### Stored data
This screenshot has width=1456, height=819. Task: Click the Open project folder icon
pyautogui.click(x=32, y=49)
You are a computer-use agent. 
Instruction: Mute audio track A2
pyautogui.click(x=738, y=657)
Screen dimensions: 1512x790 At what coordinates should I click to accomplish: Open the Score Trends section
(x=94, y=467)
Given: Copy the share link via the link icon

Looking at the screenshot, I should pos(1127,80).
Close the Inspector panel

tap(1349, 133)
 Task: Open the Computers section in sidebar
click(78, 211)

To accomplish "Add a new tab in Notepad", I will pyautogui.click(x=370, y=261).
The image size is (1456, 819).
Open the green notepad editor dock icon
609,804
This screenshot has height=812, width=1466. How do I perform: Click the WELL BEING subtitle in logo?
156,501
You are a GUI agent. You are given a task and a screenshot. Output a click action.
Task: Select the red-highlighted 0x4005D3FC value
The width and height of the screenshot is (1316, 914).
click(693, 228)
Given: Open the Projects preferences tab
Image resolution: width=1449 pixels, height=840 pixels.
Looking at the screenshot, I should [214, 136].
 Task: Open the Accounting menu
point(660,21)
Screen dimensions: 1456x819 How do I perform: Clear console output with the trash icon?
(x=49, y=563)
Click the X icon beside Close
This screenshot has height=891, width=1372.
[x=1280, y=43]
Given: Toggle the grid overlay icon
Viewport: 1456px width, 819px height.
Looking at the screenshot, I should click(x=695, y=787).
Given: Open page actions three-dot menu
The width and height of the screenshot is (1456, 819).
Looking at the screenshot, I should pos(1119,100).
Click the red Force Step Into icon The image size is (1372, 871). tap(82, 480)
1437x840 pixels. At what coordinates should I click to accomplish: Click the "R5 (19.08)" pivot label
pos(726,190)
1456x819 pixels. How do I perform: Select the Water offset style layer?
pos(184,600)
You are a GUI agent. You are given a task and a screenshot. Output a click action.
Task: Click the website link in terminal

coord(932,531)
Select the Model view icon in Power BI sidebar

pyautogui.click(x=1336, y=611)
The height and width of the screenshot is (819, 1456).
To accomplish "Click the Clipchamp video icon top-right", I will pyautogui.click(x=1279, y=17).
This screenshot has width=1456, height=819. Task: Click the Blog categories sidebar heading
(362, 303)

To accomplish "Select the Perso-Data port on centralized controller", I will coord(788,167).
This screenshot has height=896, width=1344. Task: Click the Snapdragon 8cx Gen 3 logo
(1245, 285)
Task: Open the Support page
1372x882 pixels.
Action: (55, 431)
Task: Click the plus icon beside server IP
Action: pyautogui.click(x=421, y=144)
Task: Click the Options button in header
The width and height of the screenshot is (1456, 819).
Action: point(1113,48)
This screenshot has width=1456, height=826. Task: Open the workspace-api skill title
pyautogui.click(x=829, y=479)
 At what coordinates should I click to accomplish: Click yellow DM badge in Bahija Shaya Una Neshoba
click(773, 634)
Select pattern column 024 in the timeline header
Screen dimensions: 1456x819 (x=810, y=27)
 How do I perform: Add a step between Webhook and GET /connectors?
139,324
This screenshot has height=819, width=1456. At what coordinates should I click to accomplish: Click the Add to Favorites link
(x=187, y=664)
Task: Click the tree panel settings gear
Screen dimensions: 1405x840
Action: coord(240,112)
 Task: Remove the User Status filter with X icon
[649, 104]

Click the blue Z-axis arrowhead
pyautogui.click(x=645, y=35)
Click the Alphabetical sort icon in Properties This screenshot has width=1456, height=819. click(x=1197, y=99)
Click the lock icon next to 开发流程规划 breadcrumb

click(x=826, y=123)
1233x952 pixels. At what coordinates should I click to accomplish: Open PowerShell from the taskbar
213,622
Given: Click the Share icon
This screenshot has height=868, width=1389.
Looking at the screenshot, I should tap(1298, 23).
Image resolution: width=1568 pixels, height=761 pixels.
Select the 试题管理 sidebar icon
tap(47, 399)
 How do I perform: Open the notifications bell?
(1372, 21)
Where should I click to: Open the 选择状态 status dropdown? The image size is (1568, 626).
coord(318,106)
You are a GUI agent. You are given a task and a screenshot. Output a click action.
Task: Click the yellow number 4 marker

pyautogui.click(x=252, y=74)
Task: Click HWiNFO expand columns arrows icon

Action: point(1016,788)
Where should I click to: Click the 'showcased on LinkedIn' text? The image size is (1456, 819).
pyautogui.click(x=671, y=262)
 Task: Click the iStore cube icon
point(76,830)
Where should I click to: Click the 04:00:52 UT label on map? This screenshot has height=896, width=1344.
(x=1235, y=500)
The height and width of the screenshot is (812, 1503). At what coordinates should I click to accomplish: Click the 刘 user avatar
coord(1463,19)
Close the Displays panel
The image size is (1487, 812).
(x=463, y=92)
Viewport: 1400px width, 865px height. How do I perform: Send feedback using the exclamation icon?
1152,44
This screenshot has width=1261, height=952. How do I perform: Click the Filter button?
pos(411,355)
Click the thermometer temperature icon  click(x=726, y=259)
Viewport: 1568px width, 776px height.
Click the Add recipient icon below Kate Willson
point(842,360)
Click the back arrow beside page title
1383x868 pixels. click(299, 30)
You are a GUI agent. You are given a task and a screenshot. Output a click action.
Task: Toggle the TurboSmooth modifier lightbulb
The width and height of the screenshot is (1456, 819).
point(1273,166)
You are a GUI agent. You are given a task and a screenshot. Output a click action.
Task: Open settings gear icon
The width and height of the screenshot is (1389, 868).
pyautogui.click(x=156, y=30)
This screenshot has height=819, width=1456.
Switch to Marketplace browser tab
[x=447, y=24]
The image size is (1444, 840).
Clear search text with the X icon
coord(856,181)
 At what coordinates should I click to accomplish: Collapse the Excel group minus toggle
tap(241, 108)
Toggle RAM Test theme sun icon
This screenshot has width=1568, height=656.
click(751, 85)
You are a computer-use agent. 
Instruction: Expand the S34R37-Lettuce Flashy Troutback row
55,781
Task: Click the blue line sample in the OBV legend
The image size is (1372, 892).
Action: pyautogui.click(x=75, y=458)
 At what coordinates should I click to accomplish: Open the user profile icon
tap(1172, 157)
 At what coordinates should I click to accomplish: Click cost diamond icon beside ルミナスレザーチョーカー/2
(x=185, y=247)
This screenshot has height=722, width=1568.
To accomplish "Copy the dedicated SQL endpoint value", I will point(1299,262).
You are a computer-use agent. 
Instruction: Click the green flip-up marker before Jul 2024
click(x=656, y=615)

### ASSIGNMENT
Can you give every line above again, exactly as written?

### WRITTEN RESPONSE
This screenshot has width=1456, height=819. Task: Click the Open project folder icon
pyautogui.click(x=32, y=49)
You are a computer-use agent. 
Instruction: Mute audio track A2
pyautogui.click(x=738, y=657)
Screen dimensions: 1512x790 At what coordinates should I click to accomplish: Open the Score Trends section
(x=94, y=467)
Given: Copy the share link via the link icon

Looking at the screenshot, I should pos(1127,80).
Close the Inspector panel

tap(1349, 133)
 Task: Open the Computers section in sidebar
click(78, 211)

To accomplish "Add a new tab in Notepad", I will pyautogui.click(x=370, y=261).
The image size is (1456, 819).
Open the green notepad editor dock icon
609,804
This screenshot has height=812, width=1466. How do I perform: Click the WELL BEING subtitle in logo?
156,501
You are a GUI agent. You are given a task and a screenshot. Output a click action.
Task: Select the red-highlighted 0x4005D3FC value
The width and height of the screenshot is (1316, 914).
click(693, 228)
Given: Open the Projects preferences tab
Image resolution: width=1449 pixels, height=840 pixels.
Looking at the screenshot, I should [214, 136].
 Task: Open the Accounting menu
point(660,21)
Screen dimensions: 1456x819 How do I perform: Clear console output with the trash icon?
(x=49, y=563)
Click the X icon beside Close
This screenshot has height=891, width=1372.
[x=1280, y=43]
Given: Toggle the grid overlay icon
Viewport: 1456px width, 819px height.
Looking at the screenshot, I should click(x=695, y=787).
Given: Open page actions three-dot menu
The width and height of the screenshot is (1456, 819).
Looking at the screenshot, I should pos(1119,100).
Click the red Force Step Into icon The image size is (1372, 871). tap(82, 480)
1437x840 pixels. At what coordinates should I click to accomplish: Click the "R5 (19.08)" pivot label
pos(726,190)
1456x819 pixels. How do I perform: Select the Water offset style layer?
pos(184,600)
You are a GUI agent. You are given a task and a screenshot. Output a click action.
Task: Click the website link in terminal

coord(932,531)
Select the Model view icon in Power BI sidebar

pyautogui.click(x=1336, y=611)
The height and width of the screenshot is (819, 1456).
To accomplish "Click the Clipchamp video icon top-right", I will pyautogui.click(x=1279, y=17).
This screenshot has width=1456, height=819. Task: Click the Blog categories sidebar heading
(362, 303)

To accomplish "Select the Perso-Data port on centralized controller", I will coord(788,167).
This screenshot has height=896, width=1344. Task: Click the Snapdragon 8cx Gen 3 logo
(1245, 285)
Task: Open the Support page
1372x882 pixels.
Action: (55, 431)
Task: Click the plus icon beside server IP
Action: pyautogui.click(x=421, y=144)
Task: Click the Options button in header
The width and height of the screenshot is (1456, 819).
Action: point(1113,48)
This screenshot has width=1456, height=826. Task: Open the workspace-api skill title
pyautogui.click(x=829, y=479)
 At what coordinates should I click to accomplish: Click yellow DM badge in Bahija Shaya Una Neshoba
click(773, 634)
Select pattern column 024 in the timeline header
Screen dimensions: 1456x819 (x=810, y=27)
 How do I perform: Add a step between Webhook and GET /connectors?
139,324
This screenshot has height=819, width=1456. At what coordinates should I click to accomplish: Click the Add to Favorites link
(x=187, y=664)
Task: Click the tree panel settings gear
Screen dimensions: 1405x840
Action: coord(240,112)
 Task: Remove the User Status filter with X icon
[649, 104]

Click the blue Z-axis arrowhead
pyautogui.click(x=645, y=35)
Click the Alphabetical sort icon in Properties This screenshot has width=1456, height=819. click(x=1197, y=99)
Click the lock icon next to 开发流程规划 breadcrumb

click(x=826, y=123)
1233x952 pixels. At what coordinates should I click to accomplish: Open PowerShell from the taskbar
213,622
Given: Click the Share icon
This screenshot has height=868, width=1389.
Looking at the screenshot, I should tap(1298, 23).
Image resolution: width=1568 pixels, height=761 pixels.
Select the 试题管理 sidebar icon
tap(47, 399)
 How do I perform: Open the notifications bell?
(1372, 21)
Where should I click to: Open the 选择状态 status dropdown? The image size is (1568, 626).
coord(318,106)
You are a GUI agent. You are given a task and a screenshot. Output a click action.
Task: Click the yellow number 4 marker

pyautogui.click(x=252, y=74)
Task: Click HWiNFO expand columns arrows icon

Action: point(1016,788)
Where should I click to: Click the 'showcased on LinkedIn' text? The image size is (1456, 819).
pyautogui.click(x=671, y=262)
 Task: Click the iStore cube icon
point(76,830)
Where should I click to: Click the 04:00:52 UT label on map? This screenshot has height=896, width=1344.
(x=1235, y=500)
The height and width of the screenshot is (812, 1503). At what coordinates should I click to accomplish: Click the 刘 user avatar
coord(1463,19)
Close the Displays panel
The image size is (1487, 812).
(x=463, y=92)
Viewport: 1400px width, 865px height. How do I perform: Send feedback using the exclamation icon?
1152,44
This screenshot has width=1261, height=952. How do I perform: Click the Filter button?
pos(411,355)
Click the thermometer temperature icon  click(x=726, y=259)
Viewport: 1568px width, 776px height.
Click the Add recipient icon below Kate Willson
point(842,360)
Click the back arrow beside page title
1383x868 pixels. click(299, 30)
You are a GUI agent. You are given a task and a screenshot. Output a click action.
Task: Toggle the TurboSmooth modifier lightbulb
The width and height of the screenshot is (1456, 819).
point(1273,166)
You are a GUI agent. You are given a task and a screenshot. Output a click action.
Task: Open settings gear icon
The width and height of the screenshot is (1389, 868).
pyautogui.click(x=156, y=30)
This screenshot has height=819, width=1456.
Switch to Marketplace browser tab
[x=447, y=24]
The image size is (1444, 840).
Clear search text with the X icon
coord(856,181)
 At what coordinates should I click to accomplish: Collapse the Excel group minus toggle
tap(241, 108)
Toggle RAM Test theme sun icon
This screenshot has width=1568, height=656.
click(751, 85)
You are a computer-use agent. 
Instruction: Expand the S34R37-Lettuce Flashy Troutback row
55,781
Task: Click the blue line sample in the OBV legend
The image size is (1372, 892).
Action: pyautogui.click(x=75, y=458)
 At what coordinates should I click to accomplish: Open the user profile icon
tap(1172, 157)
 At what coordinates should I click to accomplish: Click cost diamond icon beside ルミナスレザーチョーカー/2
(x=185, y=247)
This screenshot has height=722, width=1568.
To accomplish "Copy the dedicated SQL endpoint value", I will point(1299,262).
You are a computer-use agent. 
Instruction: Click the green flip-up marker before Jul 2024
click(x=656, y=615)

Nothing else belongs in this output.